Selected individual approaches in ASAG: In this study, we aim to incorporate all possible combinations of several usually used language representations and learning algorithms. The language representations we plan to consider include: the Bag-of-Words model (n-gram), Distributed Representations (such as Neural Network-based approaches, like NNLM and RNNLM), and Pre-trained Models (word2vec, GloVe, BERT). The learning algorithms to be included in the study are Logistic Regression, Random Forest, and Multi-layer Perceptron (MLP). Additionally, pre-trained models like BERT can be added additional layers (fine-tune), combining language representation and learning algorithm into one model. This hybrid approach will also be considered as a separate category.

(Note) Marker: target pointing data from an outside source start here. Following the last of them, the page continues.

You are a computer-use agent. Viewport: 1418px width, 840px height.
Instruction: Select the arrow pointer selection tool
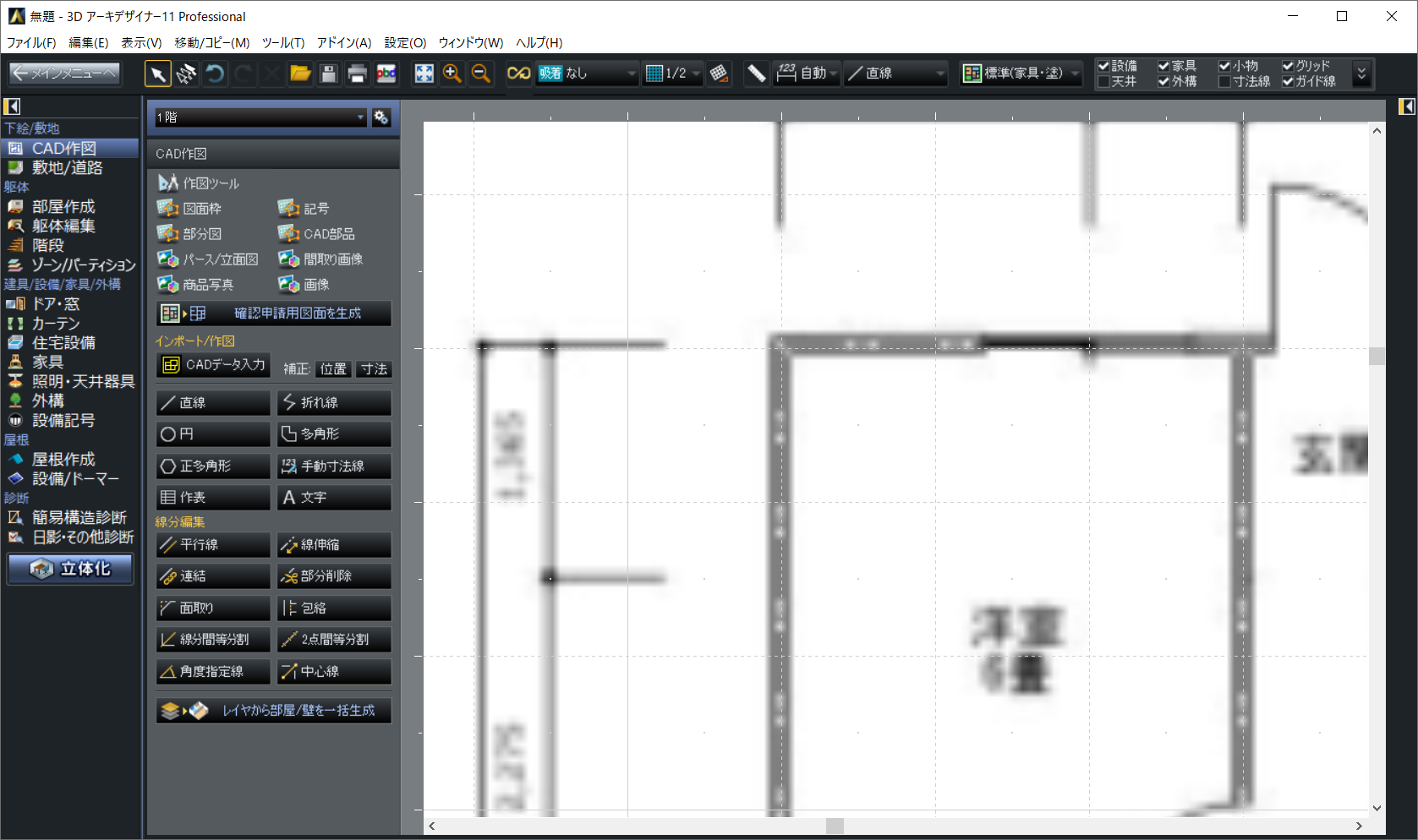(x=157, y=74)
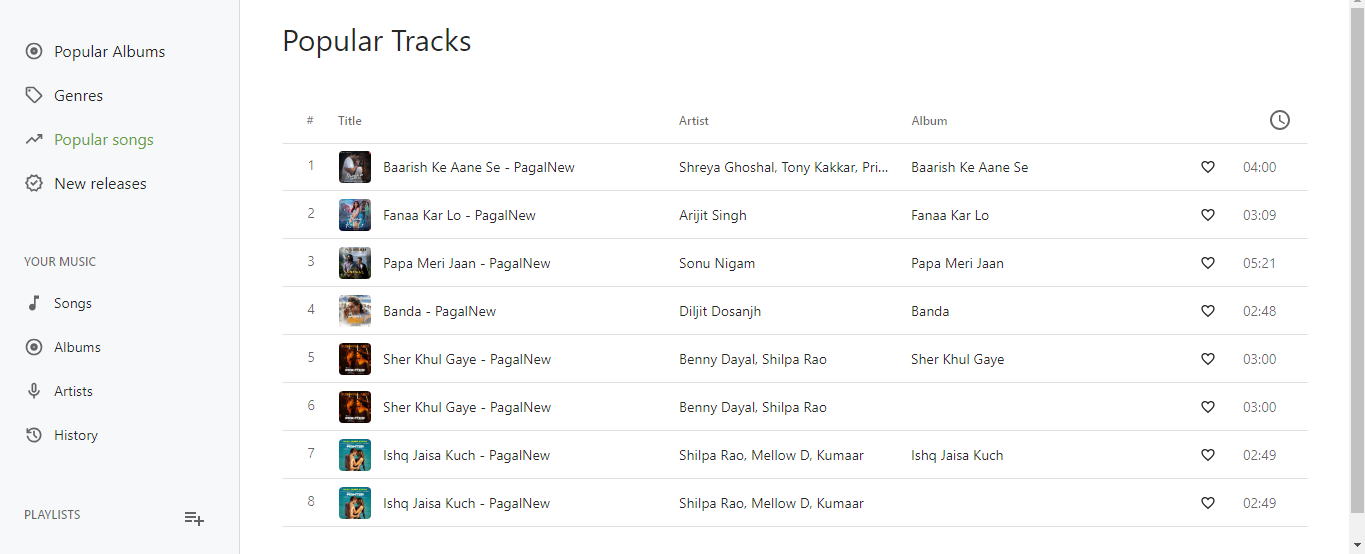This screenshot has height=554, width=1365.
Task: Open artist link Arijit Singh
Action: (x=712, y=215)
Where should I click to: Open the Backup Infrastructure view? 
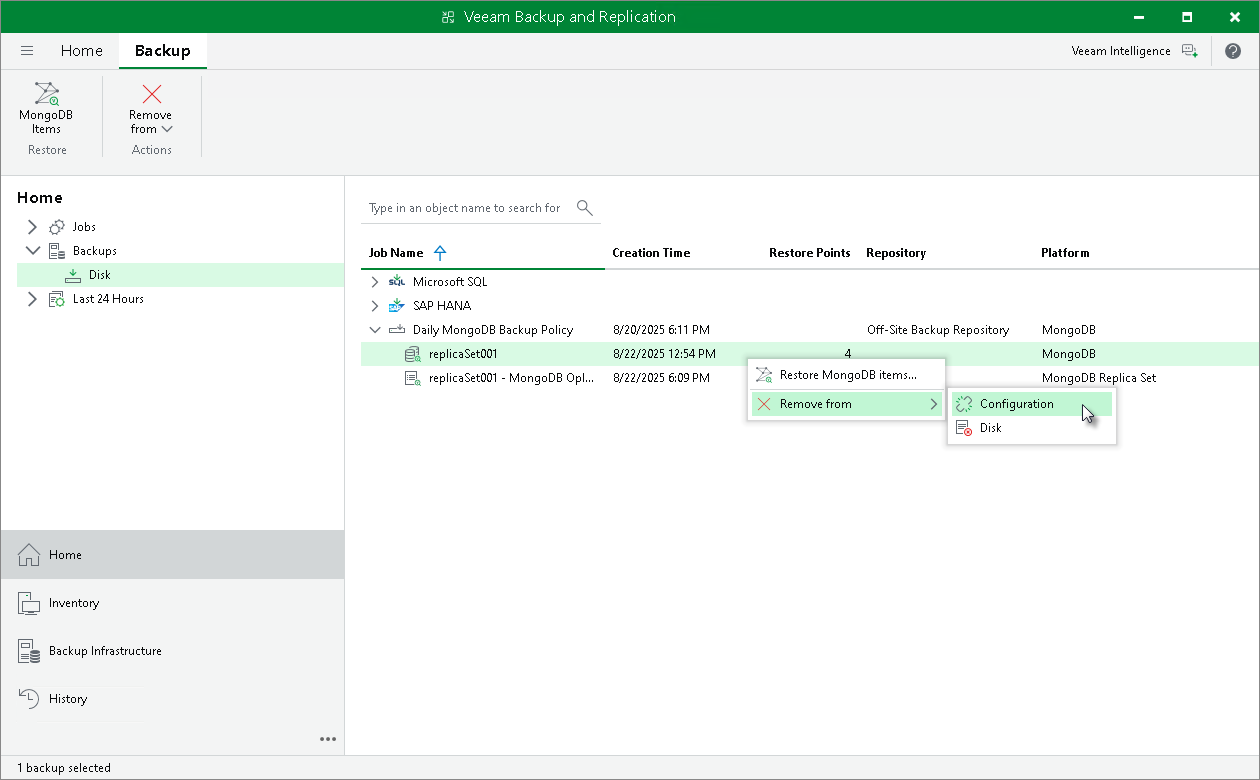[x=105, y=651]
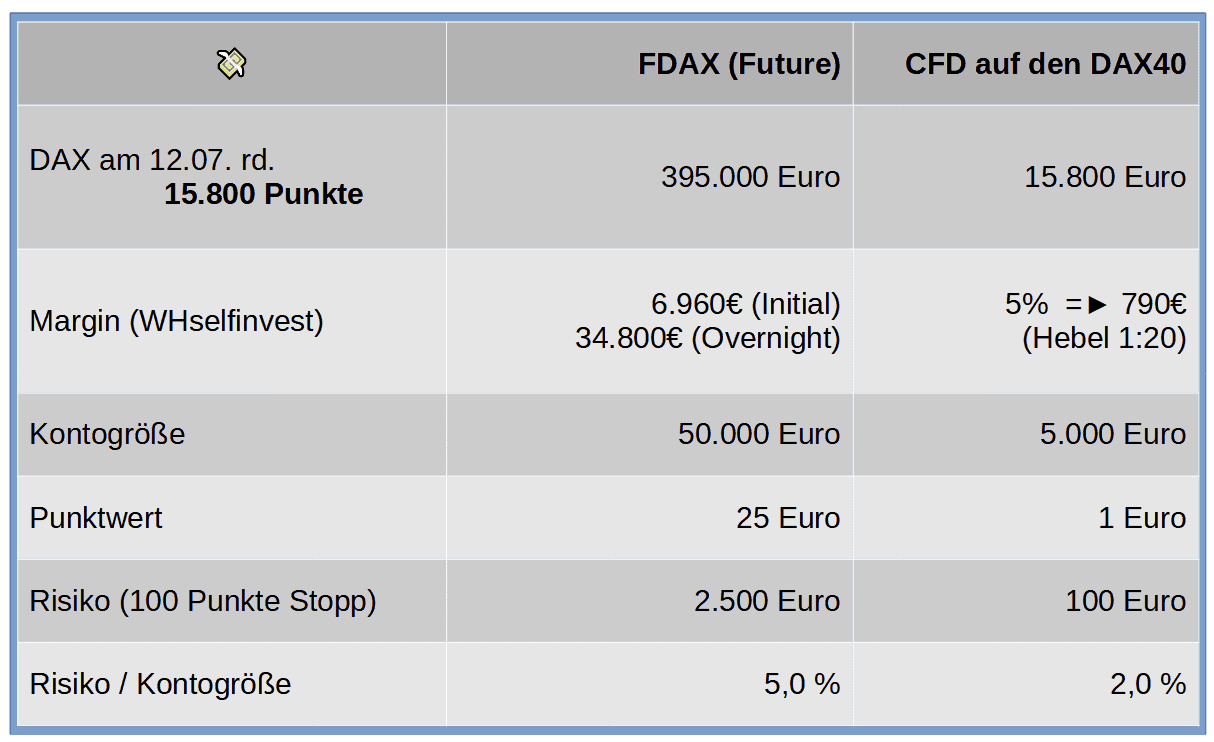Click the Risiko (100 Punkte Stopp) label
The image size is (1214, 742).
[x=203, y=601]
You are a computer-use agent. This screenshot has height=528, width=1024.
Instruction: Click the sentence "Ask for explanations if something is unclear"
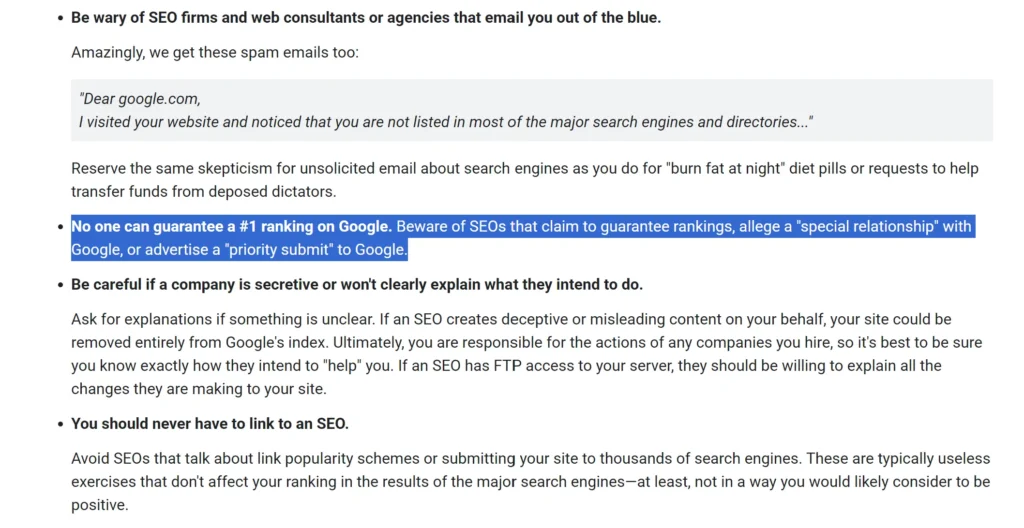pyautogui.click(x=223, y=320)
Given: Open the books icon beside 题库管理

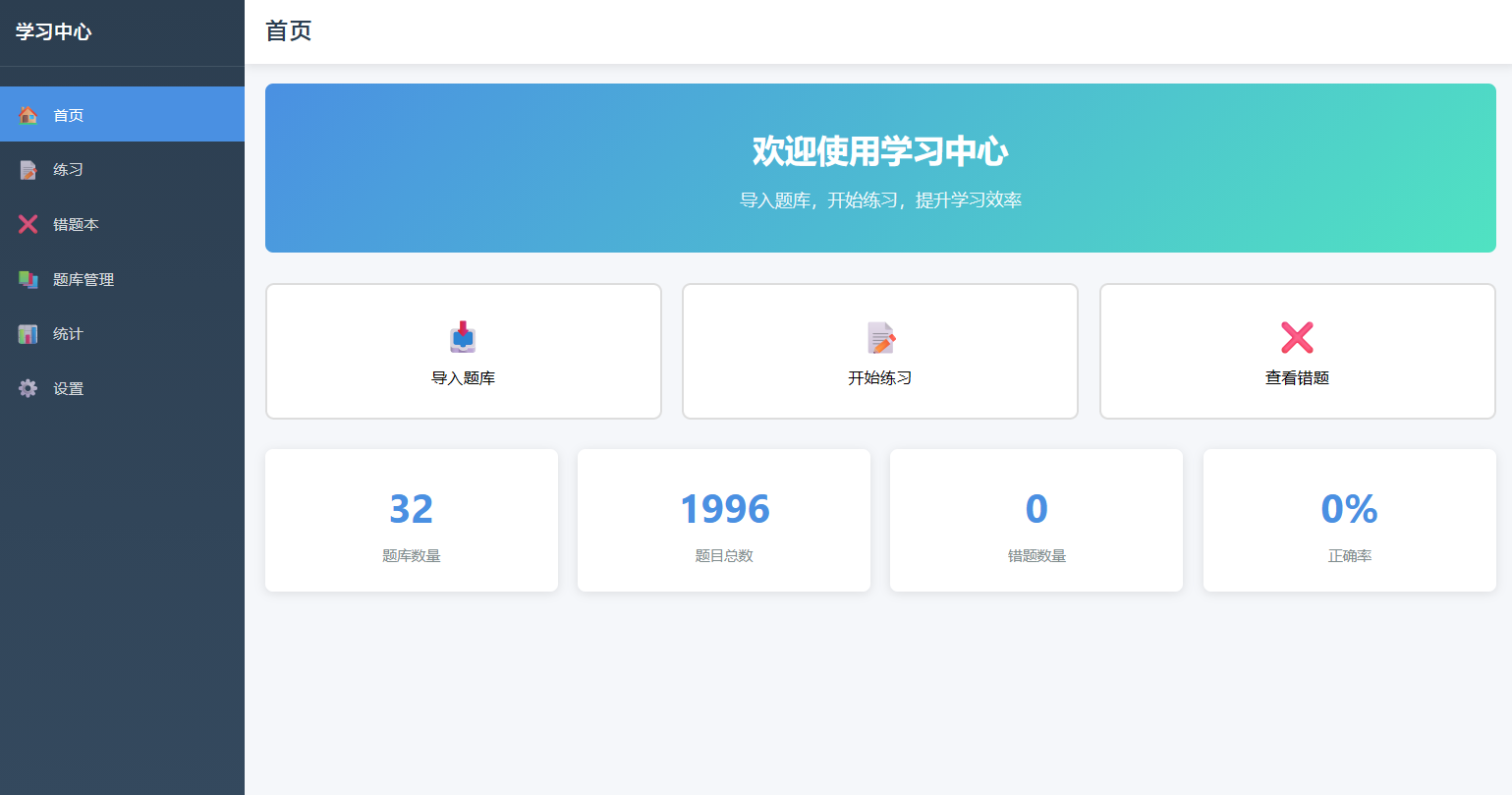Looking at the screenshot, I should (x=28, y=279).
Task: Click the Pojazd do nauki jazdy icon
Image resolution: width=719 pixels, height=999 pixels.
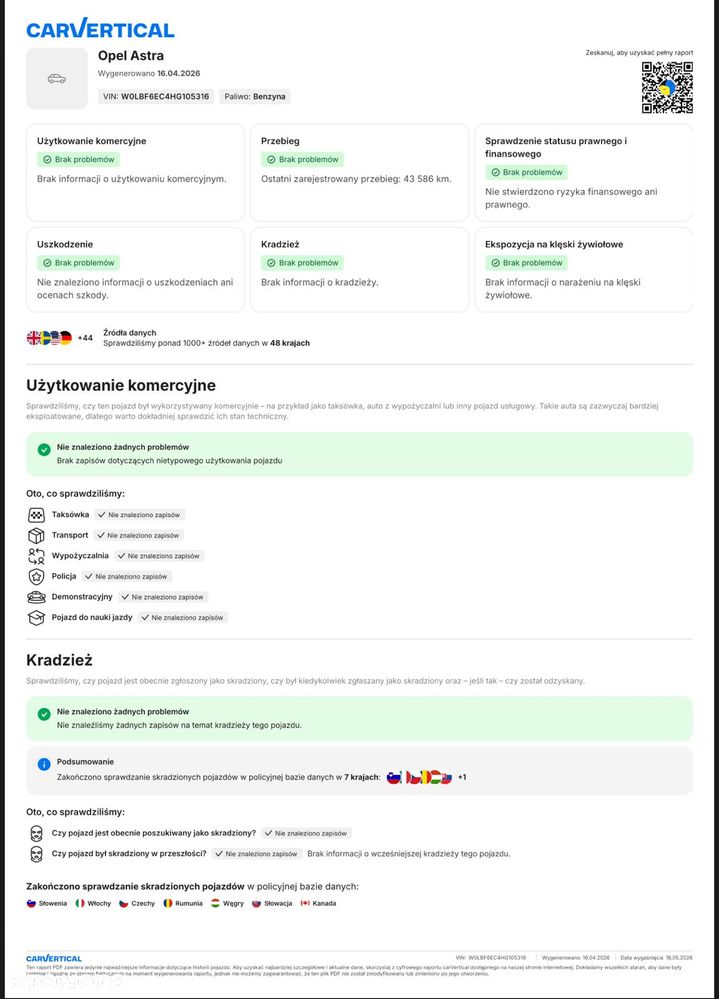Action: point(36,618)
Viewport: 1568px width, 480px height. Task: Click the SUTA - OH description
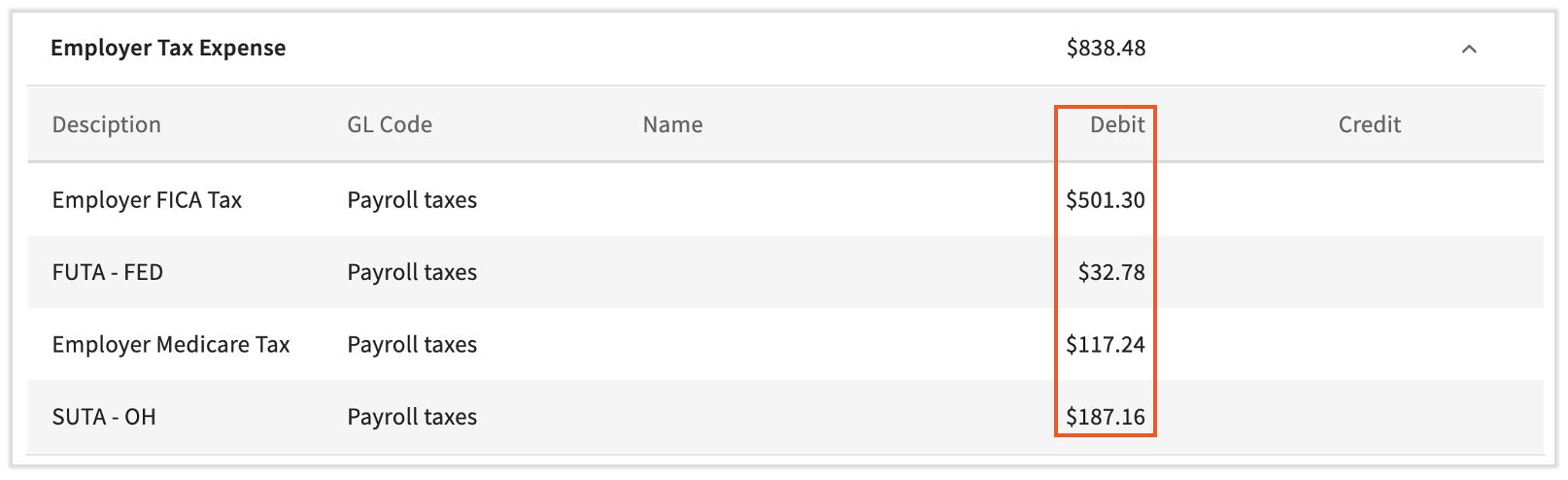tap(104, 417)

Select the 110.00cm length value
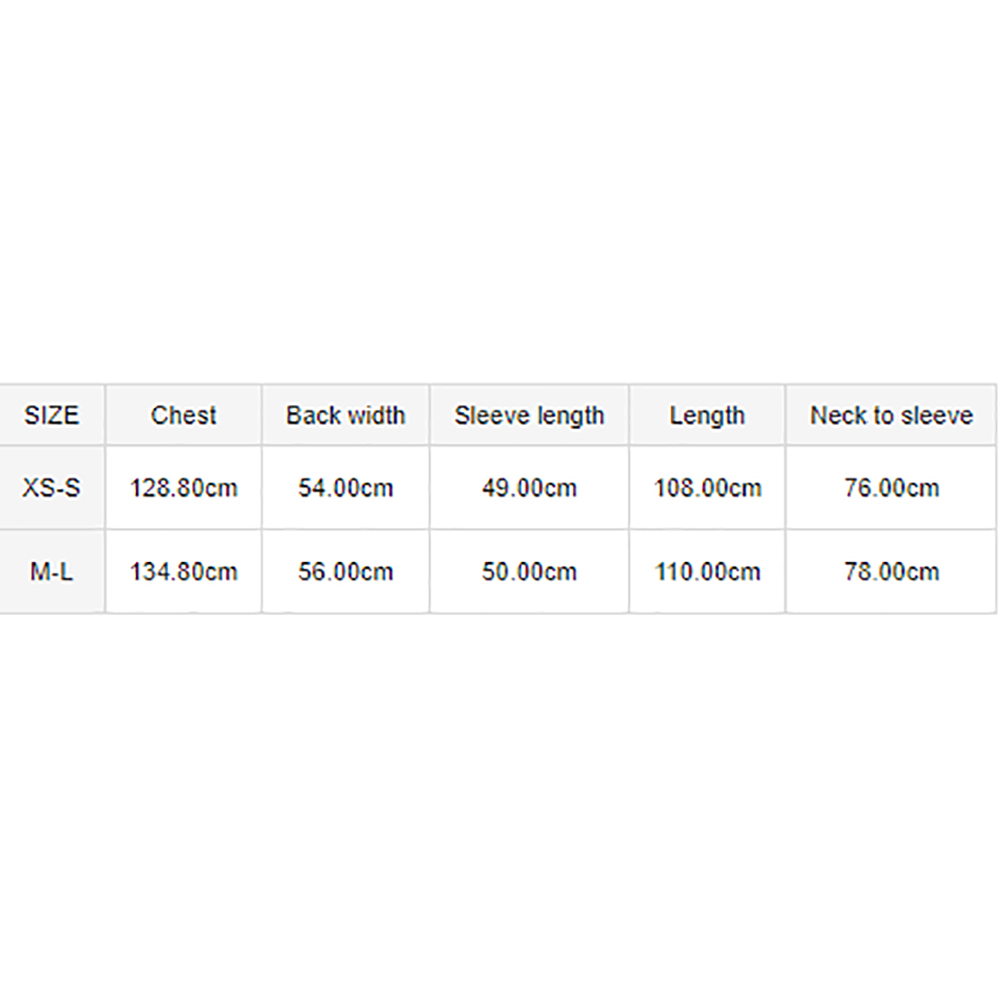(x=707, y=571)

Expected results and implications: We expect that our new ensemble method will result in improved performance compared to the other ensemble methods and individual approaches, as indicated by higher scores on both evaluation metrics. Theoretically, this research attempts to combine the knowledge from both psychometrics and machine learning fields. The results of this study are expected to provide insights into the optimal integration of different language representations and learning algorithms for better predictive performance in the field of ASAG.